Eccentricity: The eccentricity of any vertex V in a given tree is the maximum distance between the given vertex V and any other vertex of the tree.
Centre: The centre of a tree is the vertex having the minimum eccentricity. Hence, it means that in order to find the centre we have to minimise this eccentricity.
Examples:
Input: N = 4, Edges[] = { (1, 0), (1, 2), (1, 3)}
Output: 1
Explanation:
Input: N = 6, Edges[] = { (0, 3), (1, 3), (2, 3), (4, 3), (5, 4)}
Output: 3, 4
Explanation:
Approach: It can be observed that the path of maximum eccentricity is the diameter of the tree.
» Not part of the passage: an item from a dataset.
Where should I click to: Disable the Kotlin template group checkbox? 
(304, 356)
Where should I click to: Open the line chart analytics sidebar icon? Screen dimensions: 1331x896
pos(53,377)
Hence, the centre of the tree diameter will be the centre of the tree as well.
Proof:
- For example, Let’s consider a case where the longest path consists of odd number of vertices. Let the longest path be X —— O ——– Y where X and Y are the two endpoints of the path and O is the middle vertex.
- For a contradiction, if the centre of the tree is not O but some other vertex O’, then at least one of the following two statements must be true.
- Path XO’ is strictly longer than path XO
- Path YO’ is strictly longer than path YO
- This means O’ will not satisfy the condition of minimum eccentricity. Hence by contradiction, we have proved that the centre of the tree is actually the centre of the diameter path.
- Now if the diameter consists odd number of nodes, then there exists only 1 centre (also known as Central Tree).
- If diameter consists of even number of nodes, then there are 2 centre nodes(also known as Bi-central Tree).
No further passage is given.